VEGF immunostaining and testing of vascular permeability. Improvement of renal microvasculature was associated with restoration of VEGF expression in the outer medulla. In sham-operated kidneys, VEGF-staining was most evident in the outer medulla (a). In the remnant kidney, however, the expression faded substantially, in parallel with progressive loss of peritubular capillaries (b). Administration of cobalt restored expression of VEGF in these areas (c). Leakage/permeability of newly formed vessels was examined by measuring the Evans blue dye content (d). In the remnant kidney, the dye content in vehicle-treated and cobalt-treated rat kidneys revealed no difference, indicating that the newly constructed vasculature by cobalt was not leakage prone. (a–c) Original magnification × 100 and (d) n=3–4 in each group.
The capillary networks in cobalt-treated animals revealed no increase in vascular permeability, as assessed by Evans blue dye content in the cortex of the kidney (Figure 6d). The baseline content of Evans blue was 65.8±10.1 ng/mg dry tissue. In the remnant kidney, the dye content was 120.2±13.3 ng/mg in the RK group and 122.7±13.7 ng/mg in the RK-Co group, respectively.

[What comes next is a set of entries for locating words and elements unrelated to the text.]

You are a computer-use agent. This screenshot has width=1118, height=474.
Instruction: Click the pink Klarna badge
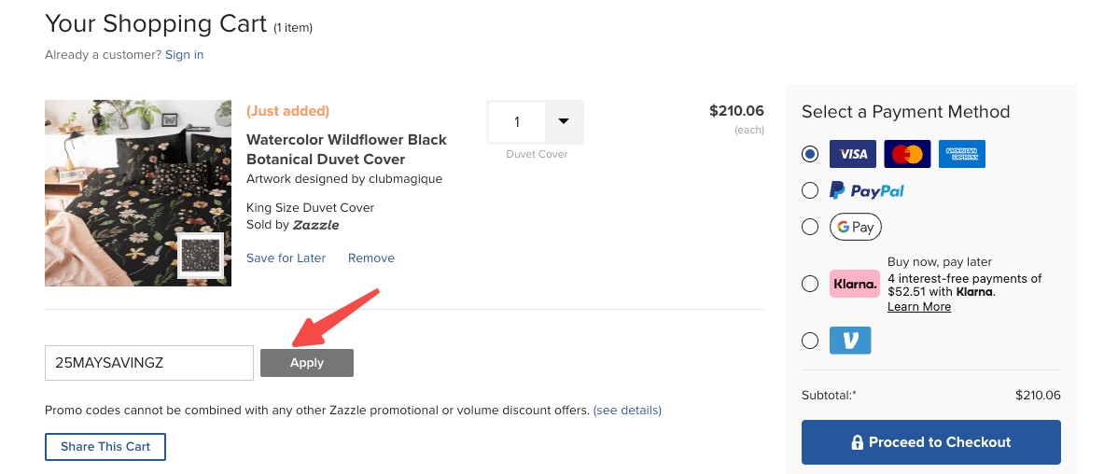[855, 284]
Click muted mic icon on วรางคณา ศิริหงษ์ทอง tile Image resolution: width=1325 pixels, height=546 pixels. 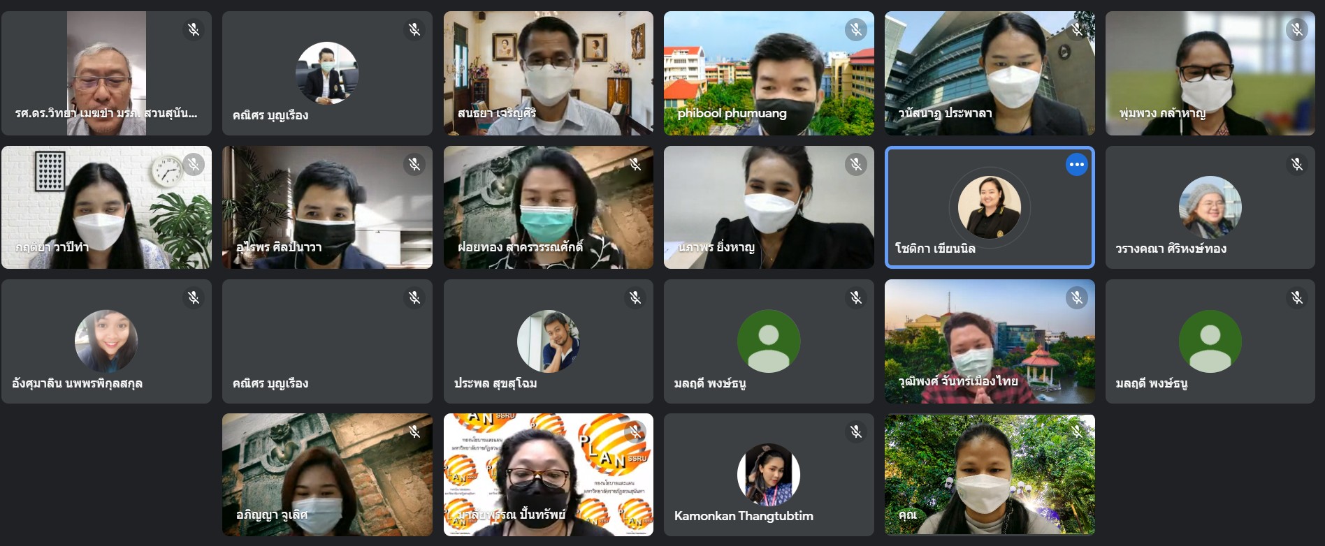(x=1297, y=164)
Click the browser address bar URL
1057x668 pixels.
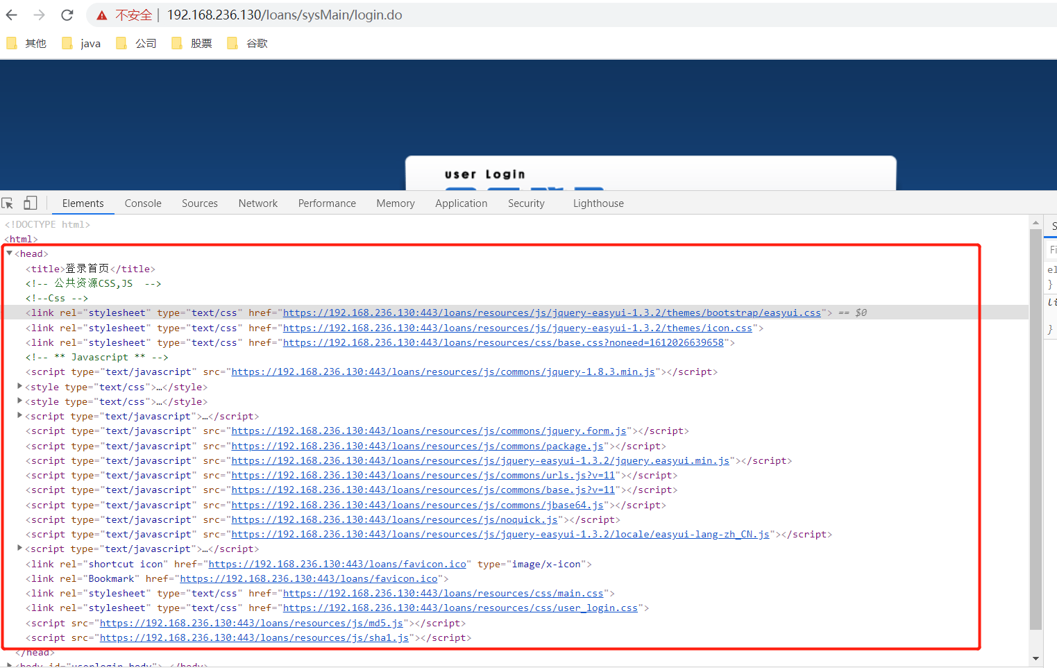(285, 15)
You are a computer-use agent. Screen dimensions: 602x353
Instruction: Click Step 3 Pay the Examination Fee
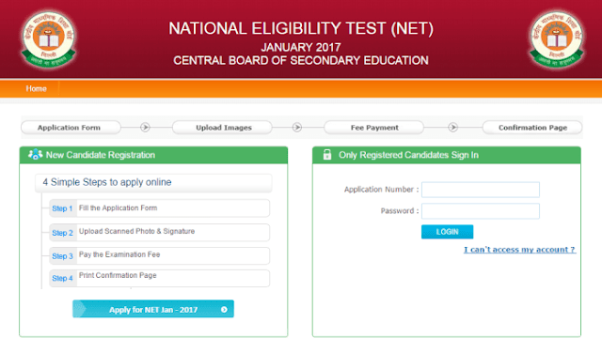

Cobalt Treatment Protects Tubular Cells from Apoptosis and Inhibits Macrophage Infiltration
The renoprotective effect of cobalt was associated with a reduced number of apoptotic tubular cells and infiltrating macrophages (Figure 7). In the cortex, the number of TUNEL-positive tubular cells appeared to be less in the RK-Co group (Figure 7c, 2.5±0.4 per × 200 field) than in the RK group (Figure 7b, 5.1±0.3, P<0.01; Figure 7a–c and quantified in Figure 7g). The number of ED-1-positive infiltrating macrophages was also counted in the cortical tubulointerstitium and was significantly less in the RK-Co group (26.3±2.5 per × 200 field) than in the RK group (44.8±4.6, P<0.01; Figure 7d–f and quantified in Figure 7h).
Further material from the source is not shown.